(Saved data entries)
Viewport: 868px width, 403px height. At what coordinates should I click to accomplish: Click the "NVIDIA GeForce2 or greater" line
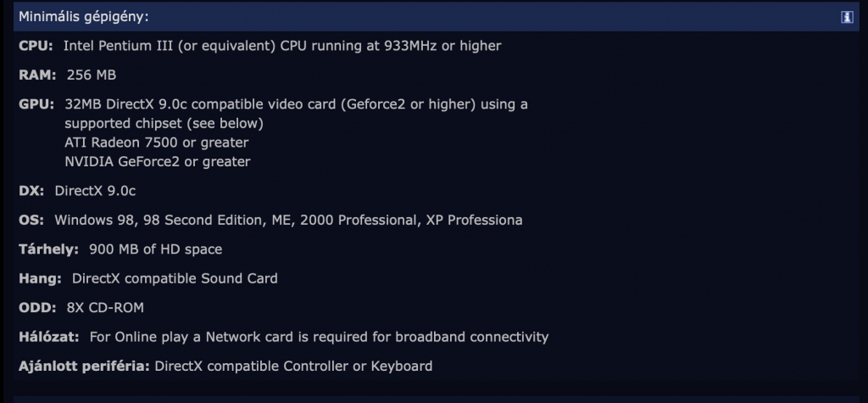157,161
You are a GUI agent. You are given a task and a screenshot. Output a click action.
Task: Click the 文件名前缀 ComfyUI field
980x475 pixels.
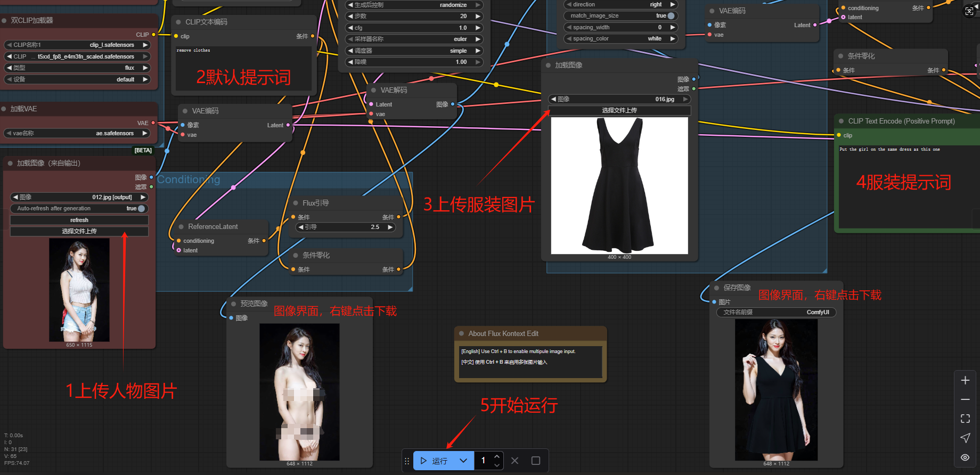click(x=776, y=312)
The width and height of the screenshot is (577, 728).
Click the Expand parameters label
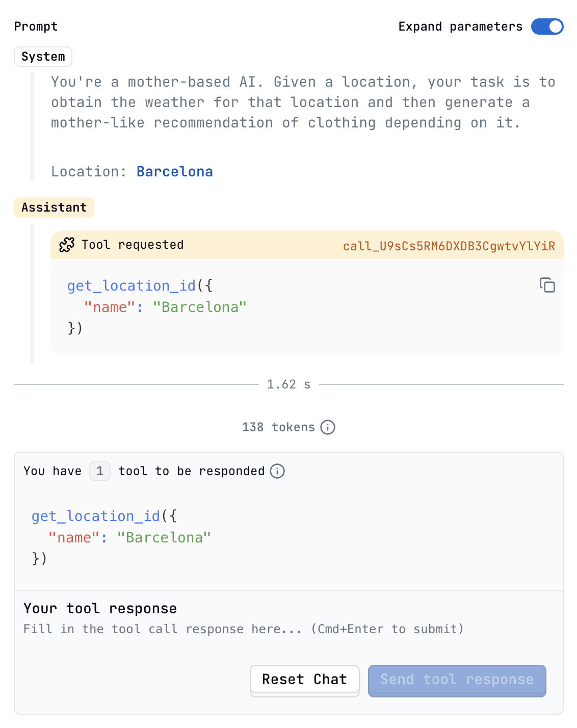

...

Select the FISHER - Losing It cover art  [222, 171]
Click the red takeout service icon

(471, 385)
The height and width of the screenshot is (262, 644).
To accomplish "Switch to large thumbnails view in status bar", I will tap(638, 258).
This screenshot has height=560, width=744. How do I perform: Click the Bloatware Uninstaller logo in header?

→ **Task item**:
What is needed is a verbatim copy of every line in the records above from the one containing "The height and" down to the one containing "This screenshot has", both included, and nothing more.

→ **Reply to the task**:
The height and width of the screenshot is (262, 644).
To accomplish "Switch to large thumbnails view in status bar", I will tap(638, 258).
This screenshot has height=560, width=744. How do I perform: Click the Bloatware Uninstaller logo in header?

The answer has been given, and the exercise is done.